Being a step parent can be extremely difficult and quite taxing on your emotions. Children do not always adapt well to a new “parent”, and this can make your life a little chaotic, but there is hope. There are many dynamics involved with being the third parent, no matter what the situation is. In this article, I will share some of my own experiences as a full time step mother. It has been a journey, and at times I have wanted to give up, but today, I am happy I didn’t.
You’re Not My Mother!
While I am fortunate enough to have step children who would never actually shout at me or utter those words, it has been written all over their faces many times over in the past three years. My husband and I gained full custody of all three of his children, two girls ages seven and eight, and a boy, aged ten, three years ago when their mother lost them to child protective services. Of course that is a whole different story, and one that I won’t go into here. In any case, prior to gaining custody of them we had them every other weekend. Those days were fine and the children seemed to be content with me, for the most part. Things changed quite a bit when they came to live under the same roof with me, 24 hours a day, 7 days a week, 365 days a year, and not for the better!

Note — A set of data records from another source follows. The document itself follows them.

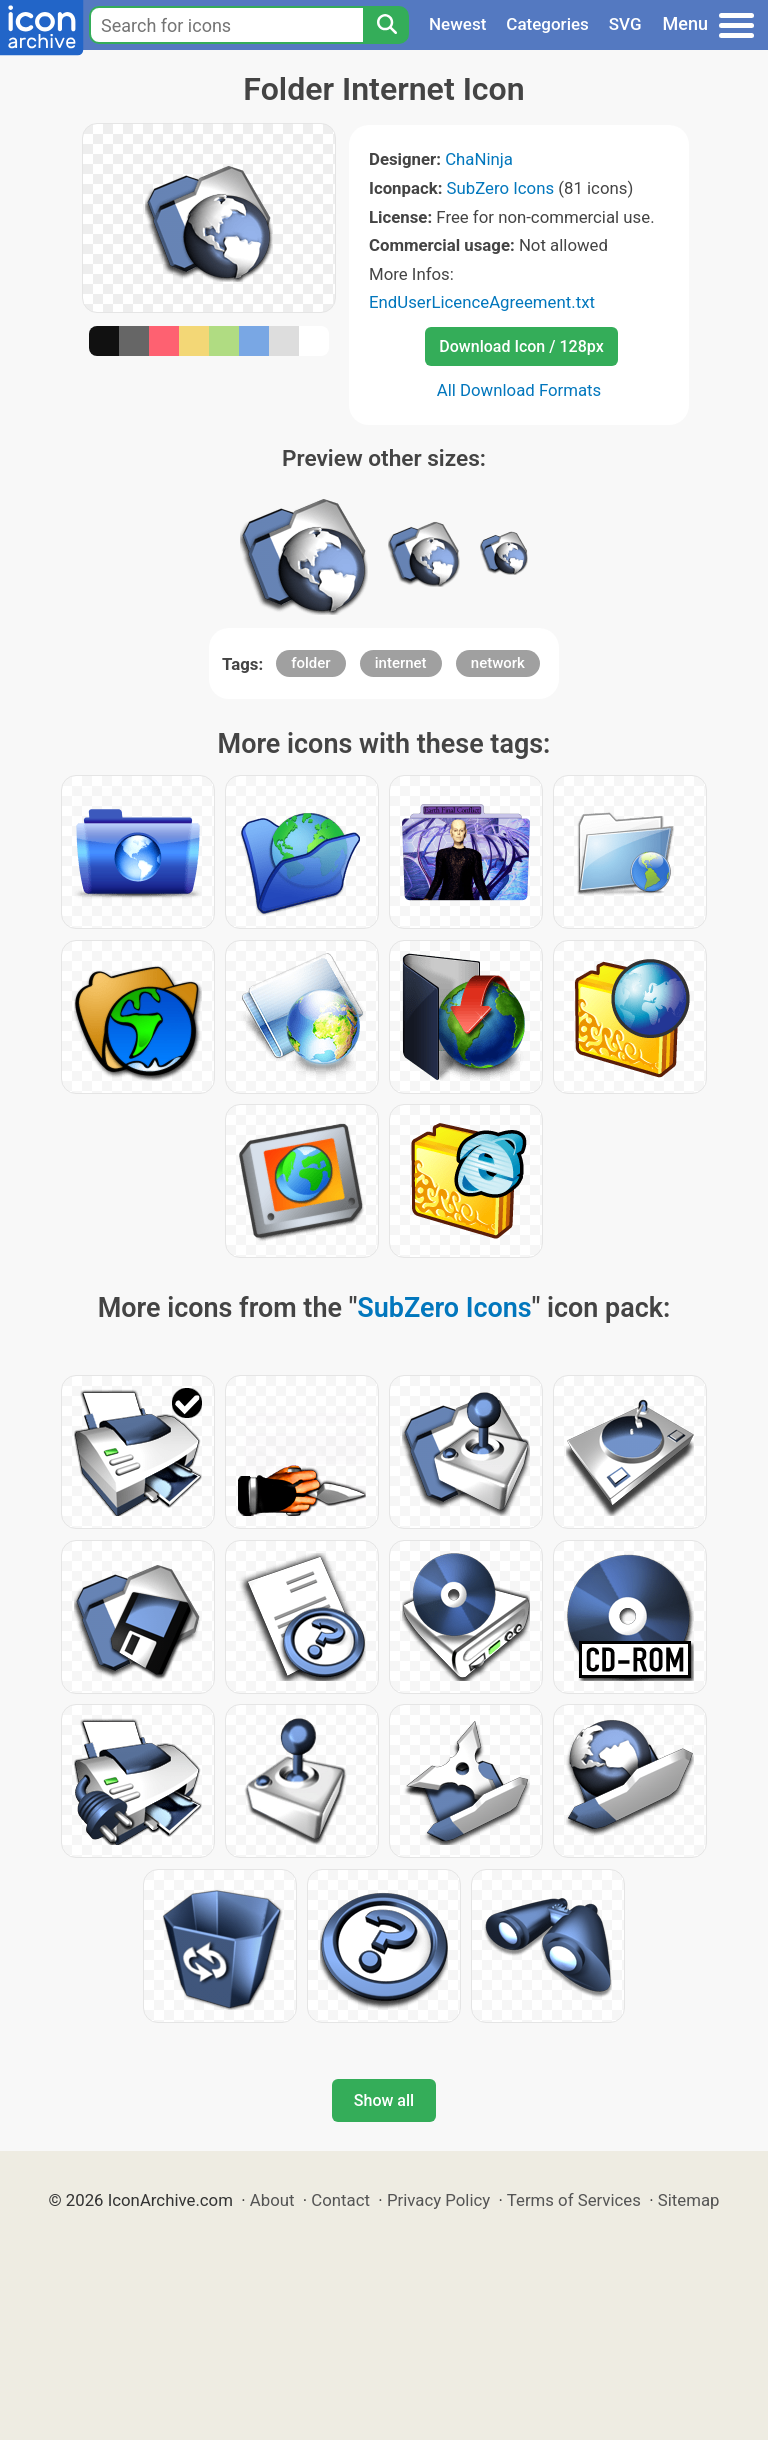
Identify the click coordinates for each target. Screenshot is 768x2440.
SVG (625, 24)
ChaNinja (479, 159)
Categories (547, 24)
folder (310, 663)
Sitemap (689, 2200)
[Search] (386, 25)
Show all (384, 2100)
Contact (340, 2200)
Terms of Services (574, 2200)
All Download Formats (519, 390)
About (272, 2200)
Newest (457, 24)
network (498, 663)
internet (401, 663)
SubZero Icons (501, 188)
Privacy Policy (438, 2200)
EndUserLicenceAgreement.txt (482, 302)
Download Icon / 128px (521, 346)
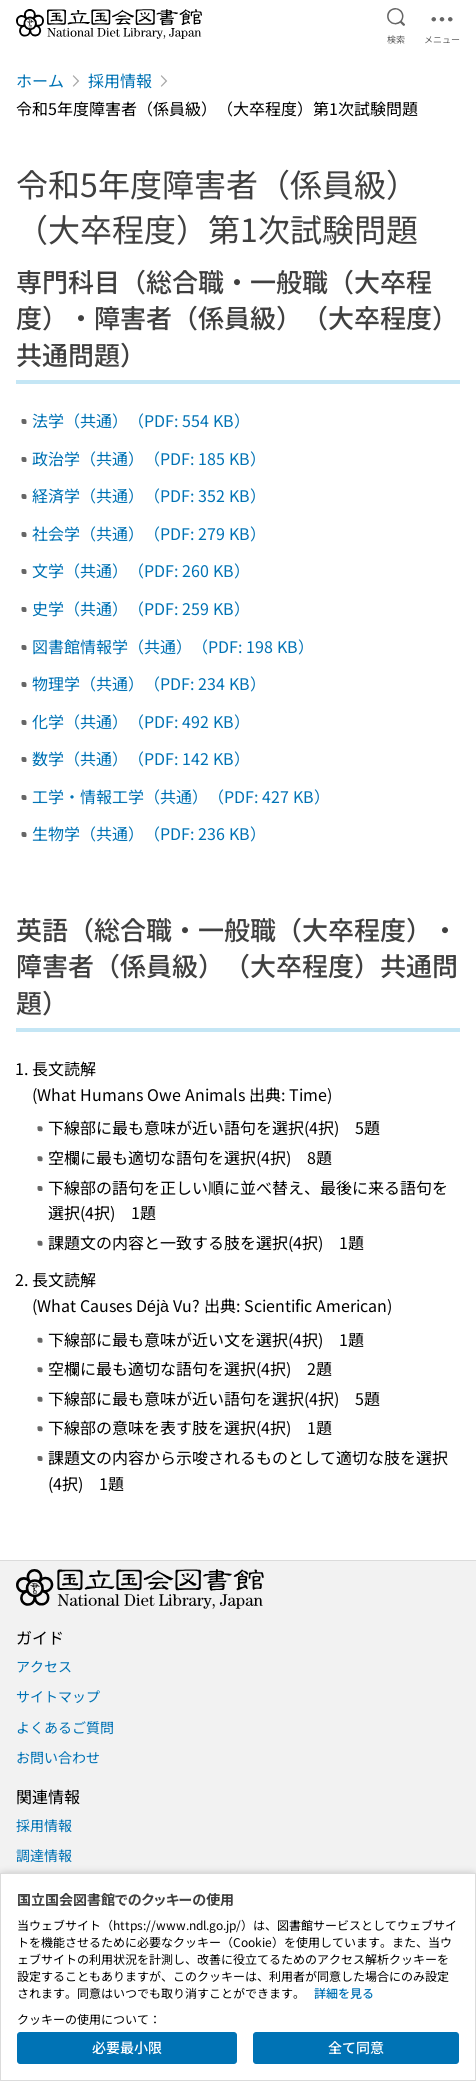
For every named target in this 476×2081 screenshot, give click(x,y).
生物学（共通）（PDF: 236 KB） (149, 833)
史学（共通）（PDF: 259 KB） (141, 608)
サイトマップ (58, 1696)
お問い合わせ (58, 1757)
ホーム (40, 80)
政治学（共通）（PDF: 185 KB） (149, 458)
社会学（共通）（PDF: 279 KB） (149, 533)
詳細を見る (344, 1992)
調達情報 (44, 1855)
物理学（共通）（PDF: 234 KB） (149, 683)
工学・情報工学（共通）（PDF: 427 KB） (181, 796)
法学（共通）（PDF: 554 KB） (141, 420)
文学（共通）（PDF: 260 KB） (141, 570)
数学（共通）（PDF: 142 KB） (141, 758)
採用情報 (120, 80)
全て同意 (356, 2047)
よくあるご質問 (65, 1727)
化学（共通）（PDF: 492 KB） (141, 721)
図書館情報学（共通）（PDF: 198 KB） (173, 646)
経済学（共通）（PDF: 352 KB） (149, 495)
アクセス (44, 1666)
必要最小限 (127, 2047)
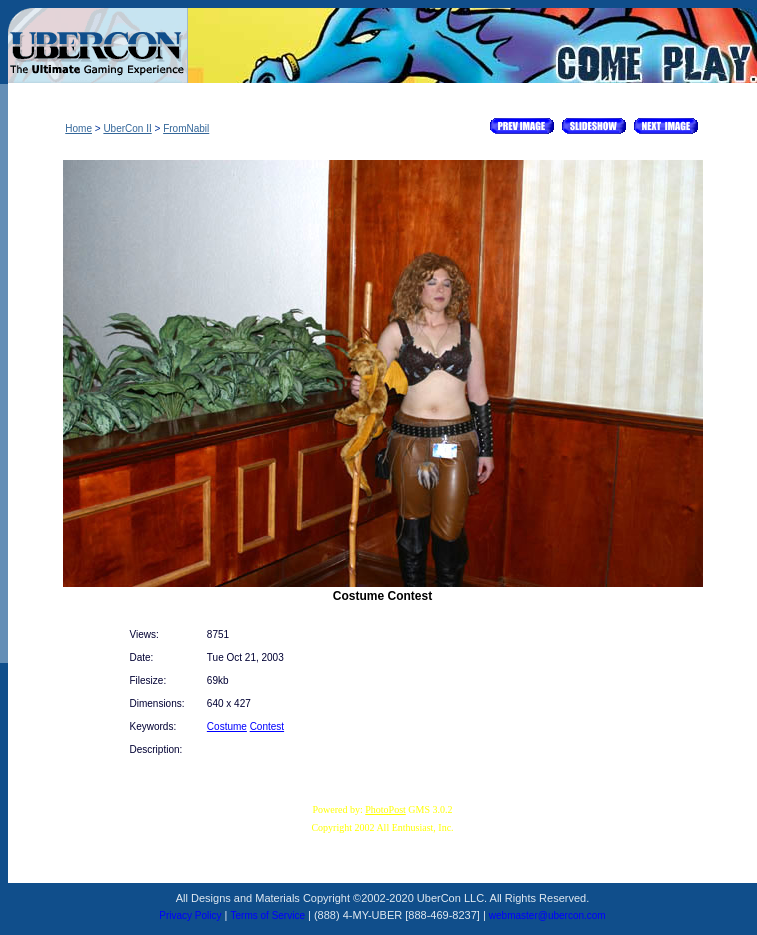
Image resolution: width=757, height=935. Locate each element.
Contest (267, 726)
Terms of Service (268, 915)
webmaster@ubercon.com (547, 915)
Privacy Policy (190, 915)
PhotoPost (385, 809)
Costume (227, 726)
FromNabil (186, 128)
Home (78, 128)
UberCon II (127, 128)
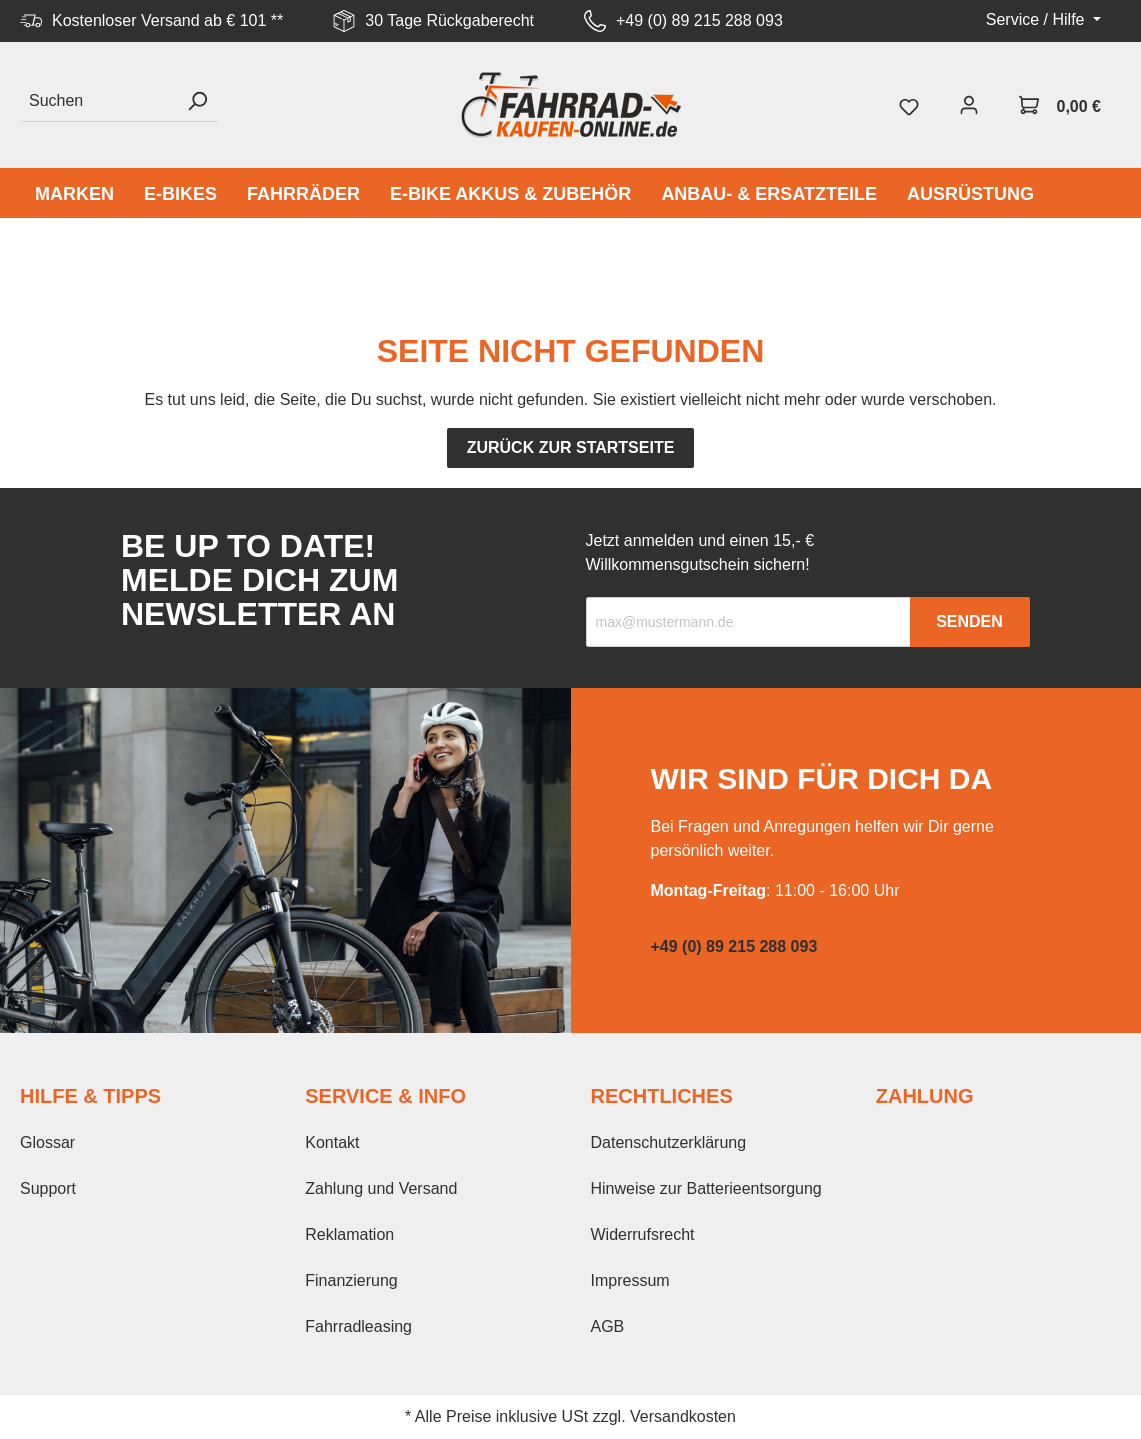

Those first days, weeks, and months were so hard that I would often lock myself in my bedroom and just cry. It seemed that no matter what I did, it wasn’t good enough. I couldn’t please them with my cooking, even though I pride myself on being a wonderful cook. I heard things like, “That’s not how my Mama makes it”, or “I don’t usually eat that”. It just seemed I was hitting my head against a brick wall with whatever I tried to do for them. This went on for the first year or so, and it seemed to be getting progressively worse. To top it off, my husband has a habit of overcompensating (spoiling) his children because he feels so bad about the cards life has dealt them. With that being said, I didn’t get a lot of support from him when disciplining them. This made things even worse. No matter what measures I would take to try and impose a set of rules on them, he would fight me tooth and nail. I cannot tell you how many times I packed my bags.
I could see how much they missed their mother, and to make matters worse she went completely missing for about nine months. This was very hard on the children and having me around as a faux mother wasn’t helping matters. They yearned for their “Mama” and my heart bled for them. After going through literally months of pain in trying to do everything I possibly could to please them with external measures, to no avail, I came to a conclusion one day while watching them play in the backyard. They needed something much more from me and it was my job to figure out what that was.
A Little Love Goes a Long Way
I began to ease up on them a little, give them a break, and understand that they are little people with a lot of big problems on their shoulders. No, they hadn’t been taught manners and yes, they were behind in school, but whose fault was that? Not theirs. Once I was able to put my pride aside and realize that more than anything else what they needed was my love, things started to get a little better. It was a slow process and there was still a lot of frustration, but I bit my tongue and held true to my promise to love them and nurture them no matter what.
Slowly but surely the girls started to come around. I started organizing girl’s night out, and we would go to see a movie or go skating together. I was trying to form bonds with them and I think they could tell. Fortunately, they are very sweet children, and as soon as I started showing them that they were important to me, they began opening up. Now this is not to say that I stopped disciplining them. Part of loving children is teaching them. However, my techniques changed and I started talking to them and helping them learn that in love, I couldn’t be reluctant to assert discipline when needed, as structure is a sure sign of love. Saying “I love you enough to want what is safe and best for you” means occasional trips to time out.
The boy was a little more difficult to reach. He is a “Mama’s boy” through and through and she can do no wrong in his eyes. At least that was his way of thinking in the beginning. He cried for her every night. Usually, I would just ask his father to go in the room and be with him because he was in pain. Then, one night I reluctantly went to him myself. I sat on the edge of his bed and just listened as he poured his little heart out to me. I spoke to him softly and stroked his hair, and explained to him that his mother loves him and misses him too but that she is just sick right now and needs a little help finding her way back to him. He slowly dried his eyes and asked me to lay down with him. That night I wound up falling asleep on his bed, holding him in my arms. I wasn’t his mother but I was going to try and offer the motherly love he so desperately needed. He was willing to receive my love and from then on things changed a lot between us.
Today, the children are ten, eleven, and thirteen. We still have our moments but overall they have come to look at me as their “mother figure”. We have gone through money problems together, drama, arguing, and everything else normal families experience, but we made it to the other side of all that. I am grateful that I made the decision to stick it out and stay, not only for them but for myself.